▶ GOAL OF THE EXERCISE
What is needed here is an exact repetition of the records below, beginning at the line that has "Given: Go to Step 1 Set workspace quotas" and stopping after the line that has "Screen dimensions: 1375x782".

▶ RECORDS TO USE

┌────────

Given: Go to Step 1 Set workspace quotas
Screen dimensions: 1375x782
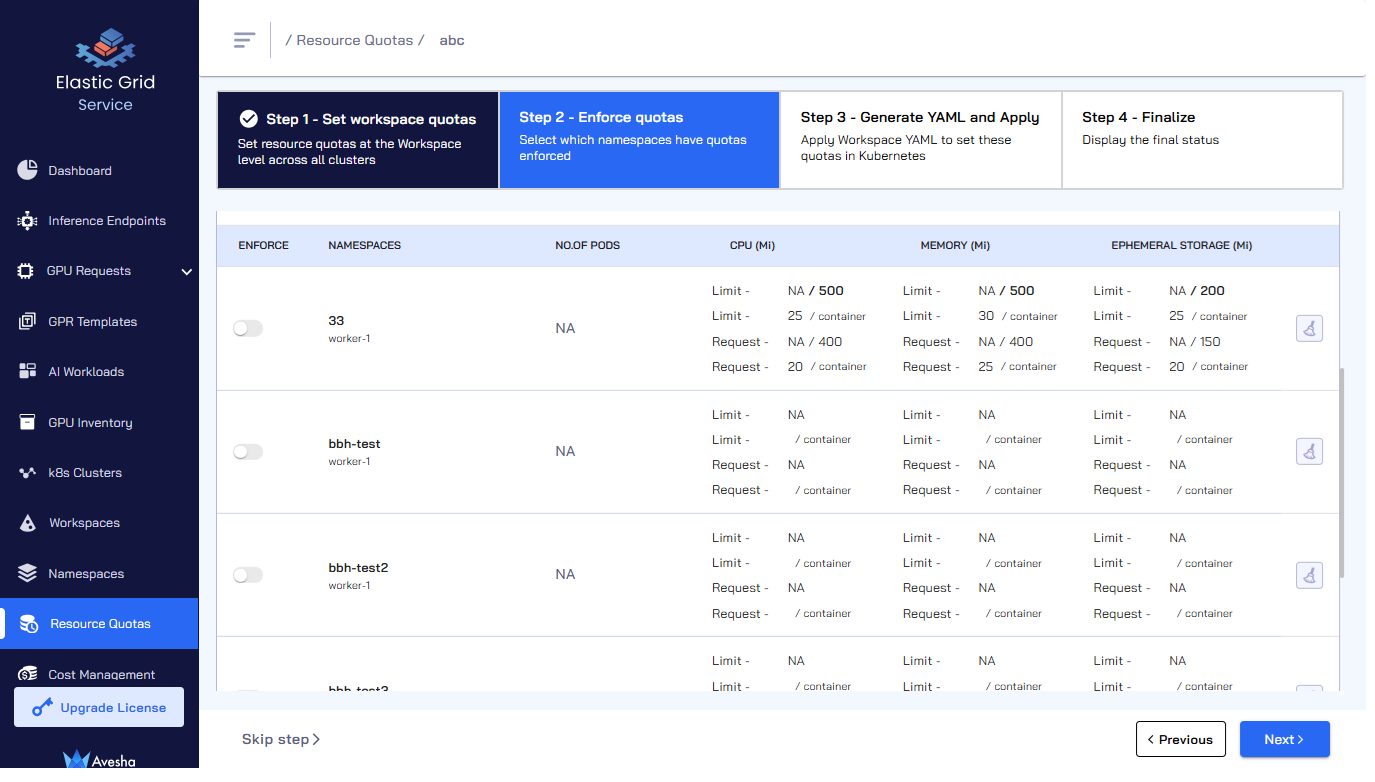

└────────
┌────────

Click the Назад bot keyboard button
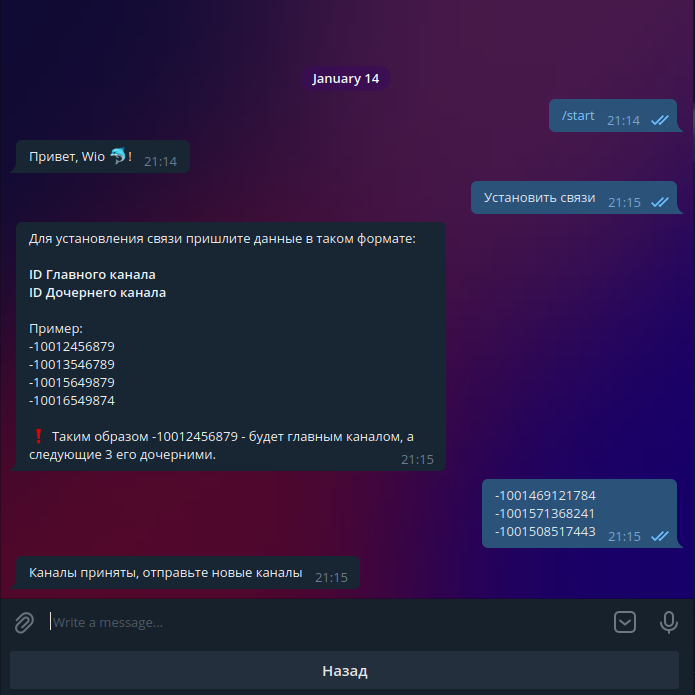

└────────
┌────────

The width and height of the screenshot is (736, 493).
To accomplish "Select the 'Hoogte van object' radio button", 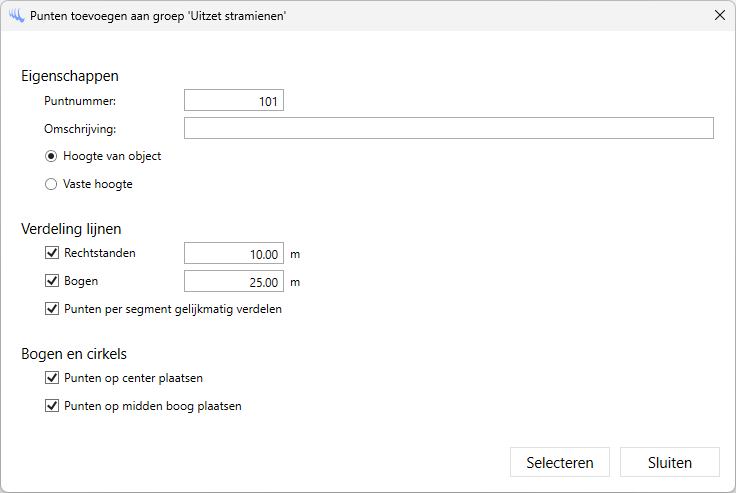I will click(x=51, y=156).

└────────

▶ RESULT BELOW
Given: Go to Step 1 Set workspace quotas
Screen dimensions: 1375x782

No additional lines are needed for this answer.